According to the Daily Monitor, 3.5kg is consumed per Ugandan head annually. putting the country first in East Africa for pork consumption On the African scene, a 2022 report showed Angola leading with 6.1kg per head.
However, pork consumption is not the problem; blame it on the pig’s problematic digestive system. According to Dr. Axe, a pig digests whatever it eats rather quickly, up to about four hours. On the other hand, a cow takes a good 24 hours to digest what it’s eaten.
It is through the digestive process that most of the food-borne parasites and toxins are taken out of the system. Given the basic digestion process of a pig, consumed parasites are presumed to be intact, hence furthering their active role.
According to Elly Odule Ekajang, a UCU mass communication student with experience in pig farming, pigs have poor immunity. “It is advisable to immunize pigs every three weeks because they take in almost every bit of dirt that ever existed,” notes Odule.
“With that in consideration, we feed our pigs at the farm on recommended foods to ensure their health,” adds Odule.
On that note, studies have shown that when a pig that has eaten from contaminated fields and harbored the tapeworm is slaughtered, the meat itself is most likely to shelter the parasite, and if improperly cooked, the pork eating community will take in the pork tapeworm.
In the process of spreading inside the human body, a mature porcine tapeworm will lay eggs. At the larval stage, the parasite will infect the nervous system, hence causing neurocysticercosis (NCC), a severe variation of the tissue infection – thus ranking high on the Food & Agriculture Organisation (FAO) and World Health Organisation (WHO) charts as the main zoonotic foodborne pathogen in the world.
Approximately 50 million people worldwide have neurocysticercosis, and it is the leading cause of acquired epilepsy in many endemic countries.
On that note, a person infected with the pork tapeworm can poorly excrete its eggs through feces, which will be taken in by the pigs that are mostly on a free-range rearing system, hence recycling the process.

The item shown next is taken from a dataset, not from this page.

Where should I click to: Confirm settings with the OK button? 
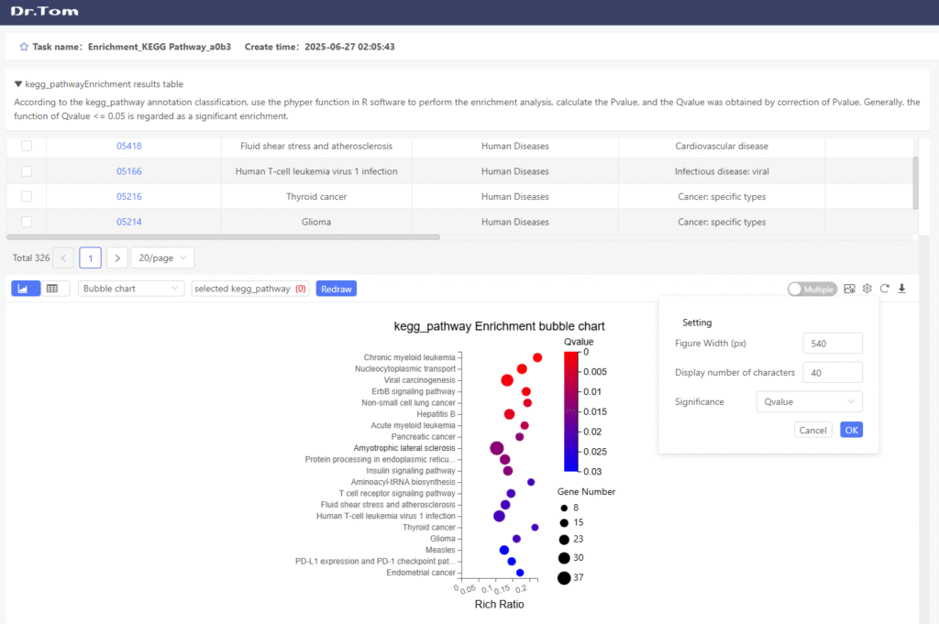(x=851, y=430)
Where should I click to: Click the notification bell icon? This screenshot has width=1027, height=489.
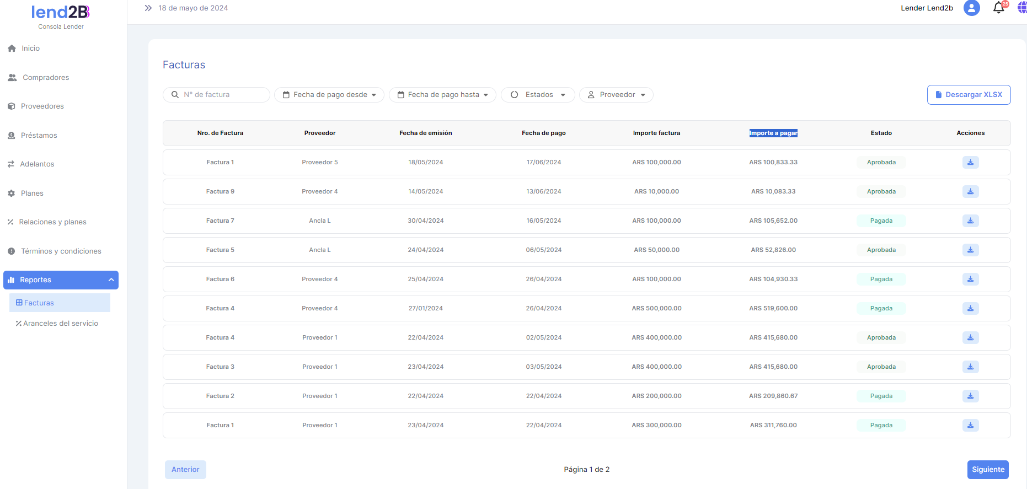pos(998,8)
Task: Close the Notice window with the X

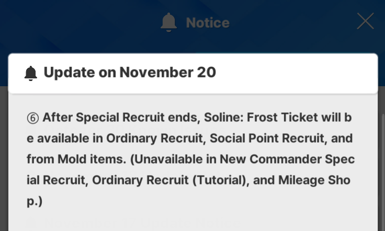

This also explains that if there is less effort to improve sanitation and the pig rearing system, the pork tapeworm infection will be maintained.
One would argue that there are fewer clinical facts backing up the regulation of pork consumption. This is, on one hand, true, but also acquired studies confirm that about 30% of epileptic cases are caused by the pork worm parasite.
Ten out of ten interviews made with average pork consumers at UCU have given off that most people only associate epilepsy with being hereditary. “I did not know it could lead to acquired epilepsy, maybe obesity, if over consumed,” says Rachel Mirembe Sserwadda, UCU’s guild president.
Nakayenze Priscilla, a UCU former student, notes that she never eats roasted pork. “It is never ready,” she says. She adds that after buying raw pork, she washes it thoroughly, and then boils it for an average of an hour. Here, she will do whatever spicing that favors the occasion.
If pork has to take a length of time while cooking just to get rid of parasites, then this leaves us with other risk factors such as poor sanitation, under which are lack of latrines, unclean drinking water, poor pig husbandry, inadequate meat inspection, and lack of knowledge about the causative tapeworm.
The pork consuming community can check these risk factors for them to enjoy their “skin rejuvenating meat,” as Tatambuka calls it.